This study aimed to develop predictive models and establish a risk scoring system to identify risk factors associated with survival in uterine cancer patients with type 2 diabetes (T2D) and estimate their survival probabilities.
Data were collected from the Hong Kong Hospital Authority Data Collaboration Laboratory (HADCL) from 2000 to 2020. Cox proportional hazards regression, survival tree, LASSO Cox regression, boosting, and random survival forest (RSF) were utilized to develop predictive models for survival. Key risk factors were identified through Shapley Additive Explanations analysis, whereas the AutoScore-Survival package facilitated the development of a risk scoring system.

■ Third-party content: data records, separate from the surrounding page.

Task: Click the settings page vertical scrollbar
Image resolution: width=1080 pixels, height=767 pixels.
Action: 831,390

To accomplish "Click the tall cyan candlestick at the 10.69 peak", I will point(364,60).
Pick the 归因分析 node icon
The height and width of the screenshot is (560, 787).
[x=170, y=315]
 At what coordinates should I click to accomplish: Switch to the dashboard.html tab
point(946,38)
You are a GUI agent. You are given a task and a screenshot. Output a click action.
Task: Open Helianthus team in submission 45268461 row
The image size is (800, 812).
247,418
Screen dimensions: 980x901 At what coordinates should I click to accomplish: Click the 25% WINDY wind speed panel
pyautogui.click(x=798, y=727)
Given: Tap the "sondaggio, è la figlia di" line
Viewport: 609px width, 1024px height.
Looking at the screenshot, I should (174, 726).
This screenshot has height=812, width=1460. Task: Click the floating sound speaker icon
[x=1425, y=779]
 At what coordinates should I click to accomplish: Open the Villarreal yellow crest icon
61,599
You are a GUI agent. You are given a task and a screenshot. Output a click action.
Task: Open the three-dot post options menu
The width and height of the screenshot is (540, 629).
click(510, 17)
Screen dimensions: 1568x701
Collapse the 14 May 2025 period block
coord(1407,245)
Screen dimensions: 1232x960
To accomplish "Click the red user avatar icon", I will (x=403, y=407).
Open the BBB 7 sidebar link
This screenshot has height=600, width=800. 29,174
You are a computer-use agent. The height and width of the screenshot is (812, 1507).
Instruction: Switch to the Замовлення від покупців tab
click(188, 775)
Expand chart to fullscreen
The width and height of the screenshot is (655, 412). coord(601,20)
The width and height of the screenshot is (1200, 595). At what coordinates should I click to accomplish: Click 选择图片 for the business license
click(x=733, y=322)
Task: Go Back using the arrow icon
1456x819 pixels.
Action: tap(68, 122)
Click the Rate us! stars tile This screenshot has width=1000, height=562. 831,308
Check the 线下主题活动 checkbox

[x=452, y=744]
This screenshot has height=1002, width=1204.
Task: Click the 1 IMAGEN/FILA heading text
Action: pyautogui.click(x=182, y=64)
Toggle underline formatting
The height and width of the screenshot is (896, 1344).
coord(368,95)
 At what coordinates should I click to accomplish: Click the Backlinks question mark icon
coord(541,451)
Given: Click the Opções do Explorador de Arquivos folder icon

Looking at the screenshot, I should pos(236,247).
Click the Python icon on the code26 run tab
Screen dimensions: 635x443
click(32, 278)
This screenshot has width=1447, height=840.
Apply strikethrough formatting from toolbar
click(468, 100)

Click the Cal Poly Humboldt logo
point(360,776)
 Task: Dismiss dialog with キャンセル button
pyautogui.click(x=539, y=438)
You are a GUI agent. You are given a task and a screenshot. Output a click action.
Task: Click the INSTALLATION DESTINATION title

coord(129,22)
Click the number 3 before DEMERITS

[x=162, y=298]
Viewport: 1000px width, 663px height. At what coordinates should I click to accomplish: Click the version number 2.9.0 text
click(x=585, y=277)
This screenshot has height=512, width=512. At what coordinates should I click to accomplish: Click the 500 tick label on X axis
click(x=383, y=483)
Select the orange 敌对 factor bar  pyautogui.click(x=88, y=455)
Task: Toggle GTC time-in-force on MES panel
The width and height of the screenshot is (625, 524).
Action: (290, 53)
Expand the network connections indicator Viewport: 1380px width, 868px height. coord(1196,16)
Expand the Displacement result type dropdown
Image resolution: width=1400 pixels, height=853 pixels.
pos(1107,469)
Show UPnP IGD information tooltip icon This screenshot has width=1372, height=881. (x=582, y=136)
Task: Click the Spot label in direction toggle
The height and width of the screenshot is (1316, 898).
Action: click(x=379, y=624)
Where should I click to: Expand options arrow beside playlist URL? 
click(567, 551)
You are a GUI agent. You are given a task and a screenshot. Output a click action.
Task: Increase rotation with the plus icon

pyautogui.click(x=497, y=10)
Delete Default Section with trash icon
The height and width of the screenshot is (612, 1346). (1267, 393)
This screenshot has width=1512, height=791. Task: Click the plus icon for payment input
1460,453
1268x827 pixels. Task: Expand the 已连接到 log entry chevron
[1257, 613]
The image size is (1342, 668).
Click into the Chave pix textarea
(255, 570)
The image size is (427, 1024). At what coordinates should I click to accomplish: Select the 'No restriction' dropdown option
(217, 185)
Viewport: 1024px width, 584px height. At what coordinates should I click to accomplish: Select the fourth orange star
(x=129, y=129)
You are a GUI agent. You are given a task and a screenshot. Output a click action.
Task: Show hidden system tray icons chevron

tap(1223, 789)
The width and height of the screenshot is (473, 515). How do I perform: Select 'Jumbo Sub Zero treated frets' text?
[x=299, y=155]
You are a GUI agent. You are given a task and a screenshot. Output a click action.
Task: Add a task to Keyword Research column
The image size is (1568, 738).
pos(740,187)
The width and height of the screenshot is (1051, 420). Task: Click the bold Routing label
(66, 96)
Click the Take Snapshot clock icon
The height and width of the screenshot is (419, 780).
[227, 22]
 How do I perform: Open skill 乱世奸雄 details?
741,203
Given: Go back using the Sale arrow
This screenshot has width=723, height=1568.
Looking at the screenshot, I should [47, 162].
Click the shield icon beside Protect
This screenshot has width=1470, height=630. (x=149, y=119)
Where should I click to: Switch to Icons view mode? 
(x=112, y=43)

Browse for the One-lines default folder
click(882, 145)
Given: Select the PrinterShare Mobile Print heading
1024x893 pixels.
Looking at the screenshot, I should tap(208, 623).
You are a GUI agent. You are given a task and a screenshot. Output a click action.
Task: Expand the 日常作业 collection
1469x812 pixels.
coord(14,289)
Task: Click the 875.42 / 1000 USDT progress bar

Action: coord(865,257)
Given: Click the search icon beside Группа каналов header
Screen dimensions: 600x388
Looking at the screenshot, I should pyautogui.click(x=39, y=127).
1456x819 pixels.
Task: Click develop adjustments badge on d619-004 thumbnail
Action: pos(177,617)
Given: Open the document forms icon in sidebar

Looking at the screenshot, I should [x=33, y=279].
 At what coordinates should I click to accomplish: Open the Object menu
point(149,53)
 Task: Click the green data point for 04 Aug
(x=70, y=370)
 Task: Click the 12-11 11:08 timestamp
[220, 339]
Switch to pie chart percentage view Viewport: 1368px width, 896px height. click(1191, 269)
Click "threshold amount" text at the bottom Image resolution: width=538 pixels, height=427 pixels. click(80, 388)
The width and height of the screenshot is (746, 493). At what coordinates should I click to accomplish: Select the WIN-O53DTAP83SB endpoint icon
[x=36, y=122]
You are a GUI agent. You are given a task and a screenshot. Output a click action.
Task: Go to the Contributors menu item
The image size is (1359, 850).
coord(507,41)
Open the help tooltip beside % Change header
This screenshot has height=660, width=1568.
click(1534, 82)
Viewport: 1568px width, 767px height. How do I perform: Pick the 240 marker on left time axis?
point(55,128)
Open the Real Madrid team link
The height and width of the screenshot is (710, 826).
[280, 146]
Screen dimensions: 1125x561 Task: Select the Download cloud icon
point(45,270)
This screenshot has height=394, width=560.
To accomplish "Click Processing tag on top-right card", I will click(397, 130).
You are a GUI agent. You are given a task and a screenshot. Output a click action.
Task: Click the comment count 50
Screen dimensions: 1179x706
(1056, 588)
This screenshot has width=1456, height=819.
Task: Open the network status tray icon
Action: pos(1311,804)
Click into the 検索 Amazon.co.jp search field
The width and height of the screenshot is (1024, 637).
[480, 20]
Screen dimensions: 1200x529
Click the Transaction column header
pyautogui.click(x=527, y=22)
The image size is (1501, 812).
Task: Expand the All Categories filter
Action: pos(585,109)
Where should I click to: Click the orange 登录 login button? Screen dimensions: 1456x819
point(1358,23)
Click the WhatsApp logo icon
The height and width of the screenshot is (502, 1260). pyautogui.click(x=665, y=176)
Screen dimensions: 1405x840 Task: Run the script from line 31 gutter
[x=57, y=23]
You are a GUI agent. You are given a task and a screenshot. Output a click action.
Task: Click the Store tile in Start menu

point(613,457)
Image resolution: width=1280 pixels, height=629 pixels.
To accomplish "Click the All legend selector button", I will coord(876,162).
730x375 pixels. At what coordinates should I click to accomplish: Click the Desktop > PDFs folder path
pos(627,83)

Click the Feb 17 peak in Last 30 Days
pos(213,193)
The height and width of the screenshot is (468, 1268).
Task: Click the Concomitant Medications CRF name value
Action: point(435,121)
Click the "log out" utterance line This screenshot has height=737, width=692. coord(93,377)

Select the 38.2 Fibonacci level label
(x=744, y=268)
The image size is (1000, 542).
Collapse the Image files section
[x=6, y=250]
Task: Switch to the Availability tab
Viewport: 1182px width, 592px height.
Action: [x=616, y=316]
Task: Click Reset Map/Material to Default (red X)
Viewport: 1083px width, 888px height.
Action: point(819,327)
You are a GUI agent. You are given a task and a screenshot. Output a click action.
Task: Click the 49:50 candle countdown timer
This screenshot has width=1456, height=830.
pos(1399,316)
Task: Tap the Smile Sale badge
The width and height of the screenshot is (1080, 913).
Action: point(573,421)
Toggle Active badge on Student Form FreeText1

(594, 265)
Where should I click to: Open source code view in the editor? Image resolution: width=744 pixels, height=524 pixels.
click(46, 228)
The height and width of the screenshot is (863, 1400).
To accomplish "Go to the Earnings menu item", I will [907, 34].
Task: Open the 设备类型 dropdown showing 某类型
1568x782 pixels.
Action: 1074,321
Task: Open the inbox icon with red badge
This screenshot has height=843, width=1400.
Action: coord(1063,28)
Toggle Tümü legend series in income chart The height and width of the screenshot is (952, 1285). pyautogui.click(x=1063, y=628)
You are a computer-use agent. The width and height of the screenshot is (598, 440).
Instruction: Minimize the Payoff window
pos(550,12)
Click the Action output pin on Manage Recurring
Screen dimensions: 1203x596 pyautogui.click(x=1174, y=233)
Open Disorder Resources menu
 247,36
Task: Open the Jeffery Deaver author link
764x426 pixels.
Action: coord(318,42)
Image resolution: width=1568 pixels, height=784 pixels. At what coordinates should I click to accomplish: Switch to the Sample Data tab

This cohort study included 2047 uterine cancer patients with T2D. The average survival time was 100.82 (standard deviation: 72.75) months. The RSF model demonstrated the strongest predictive performance, achieving a time-dependent area under the curve (AUC) of 0.823 and a C-index of 0.90. A risk scoring system was created based on several criteria: age at cancer diagnosis, duration of T2D, creatinine levels, serum potassium level, low-density lipoprotein cholesterol level (LDL-C) level, body mass index (BMI), and triglycerides level. This scoring system classified 31.4% of patients as high-risk, resulting in a 5-year survival probability of 43.5%, about 1.7 times lower than that of the low-risk group.
This study leveraged machine learning to identify key survival predictors and develop a clinically interpretable risk scoring system for uterine cancer patients with T2D. Key predictors, including age at cancer diagnosis, duration of T2D, creatinine levels, serum potassium levels, LDL-C levels, BMI, and triglycerides levels, effectively stratified survival risk. These findings demonstrate the potential of data-driven models to enhance individualized prediction and inform targeted clinical management.